隙間などないくらいにピッタリとフィット: パサートB5のボンネットには、複雑なW8がギリギリ収まっている。

今日、「VWパサートW8」は、アウトサイダーとしての魅力を放っている。外見上の特徴は、小さなエンブレムと4本出しのエキゾーストシステムだけだ。イメージだけでなく、本物の品質が欠けていたため、「スーパーパサート」は、結局失敗したのである。そのため、3年間で2,359台しか売れずに終わり、後継モデルも作られなかった。

「パサートW8」を持っていた人は、長い間乗らなければならなかった。
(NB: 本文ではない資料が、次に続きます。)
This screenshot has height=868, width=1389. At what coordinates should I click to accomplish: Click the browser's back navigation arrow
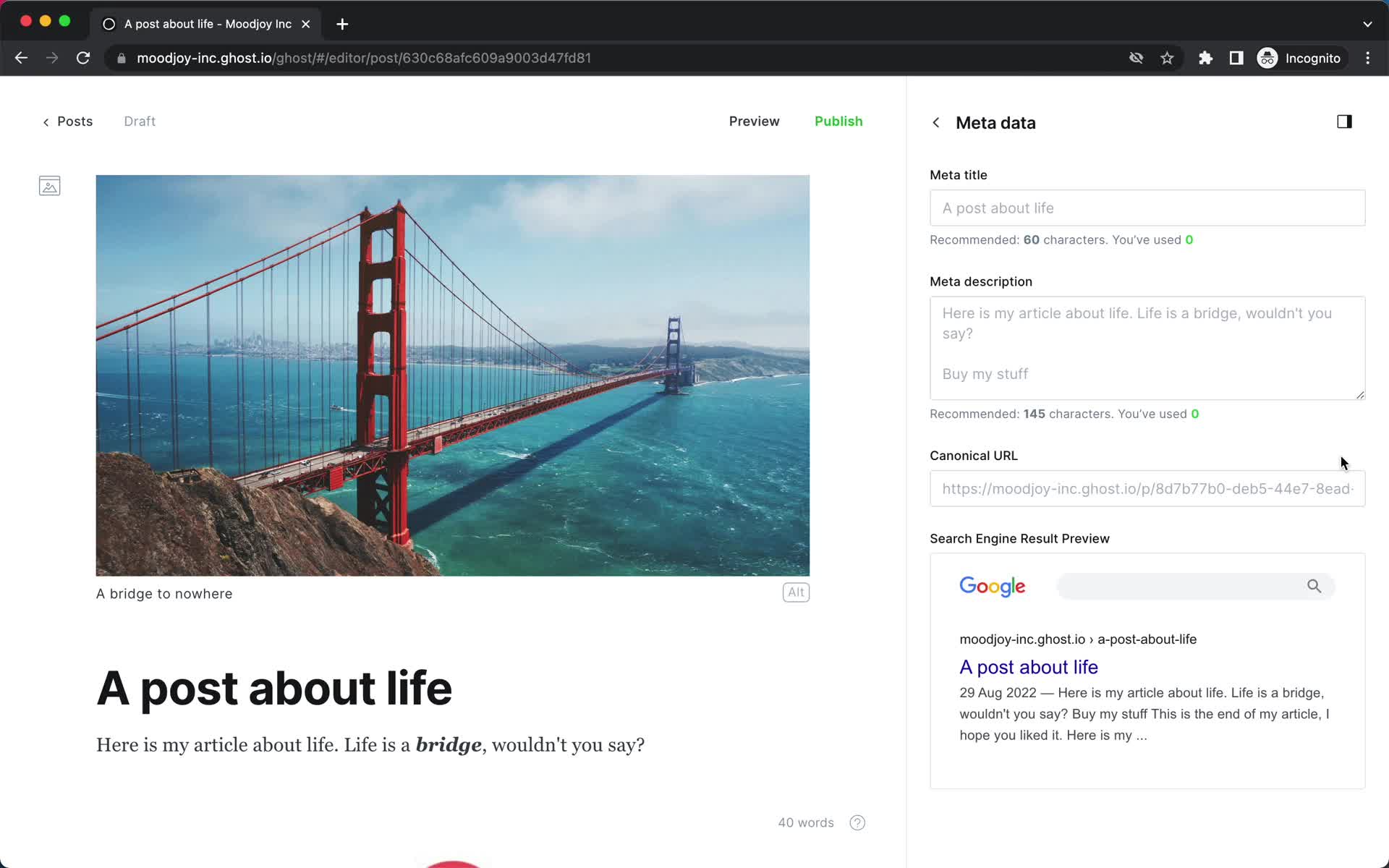pyautogui.click(x=21, y=58)
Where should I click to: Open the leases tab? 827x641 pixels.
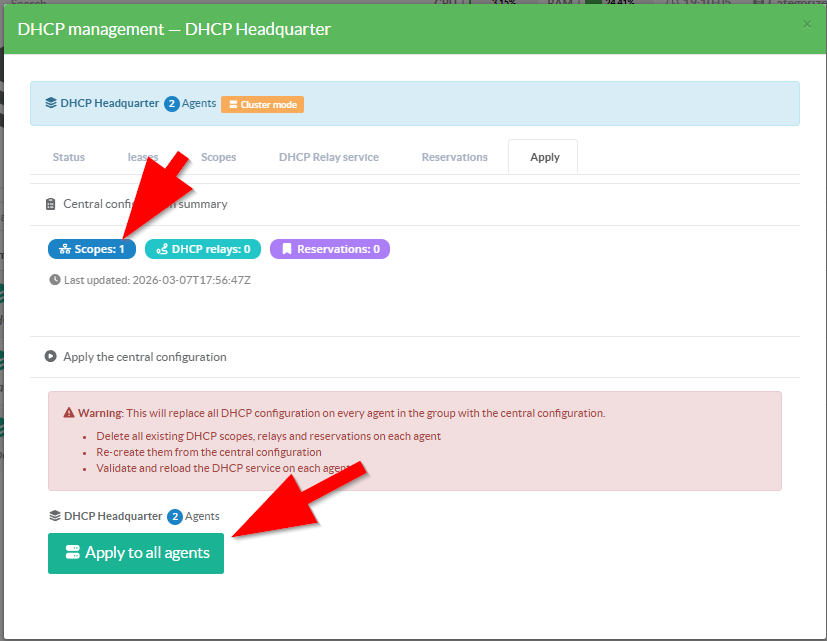143,157
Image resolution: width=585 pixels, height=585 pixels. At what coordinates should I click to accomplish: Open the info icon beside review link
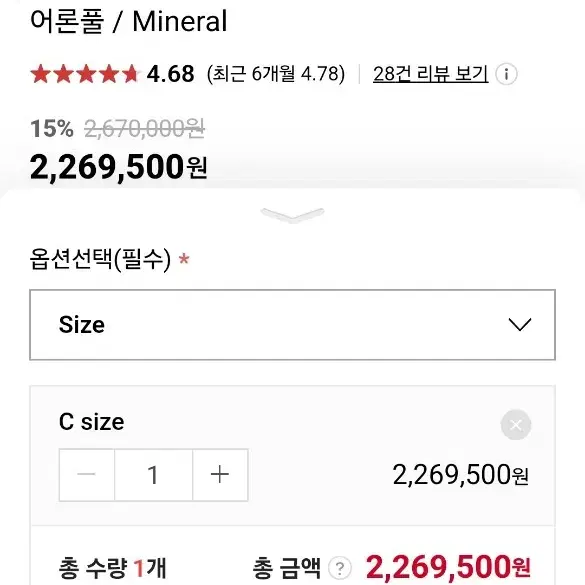coord(506,74)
しかし、価値の損失は大きかったが、今、価格は再びゆっくりと上昇している。だが修理は非常に高くつく。例を挙げるとW8エンジンのカムシャフトフェーザーがストライキを起こした場合だけでも、4,000ユーロ(約52万円)以上かかる。

そんな「W8パサート」、日本にもちゃんと導入され、路上でみかけたことも結構ある。ということはこのクルマを理解し、購入した層もいるというわけだが、なかなかしぶい、というか、エンスーなチョイスと言わざるを得ない。見る人がみれば、たしかにこれはW8エンジンを積んだ特別な「パサート」であることがわかるし、乗ってみればエンジンのスムーズさや静かさなどは別格のクルマなのだろう。

だが、これはあくまでも地味な「パサート」であり、フォルクスワーゲンの中のラインナップであるというところが、いくらW8エンジンを積んで、豪華な内装にしたとしても、やはり厳しいものがある。同じように「フォルクスワーゲン フェートン」も理解されないままフェードアウトしてしまったが、やはり豪華で高性能で高価なフォルクスワーゲンという車種は難しいのであろう。それでも(まだ本当にたまにではあるが)、街でW8エンジンを持ったパサートを見ると、世界でもまれなW8エンジンを積んだ車なんだ、と、ちょっとピエヒのことを思い出す、そんな懐かしいセダンである。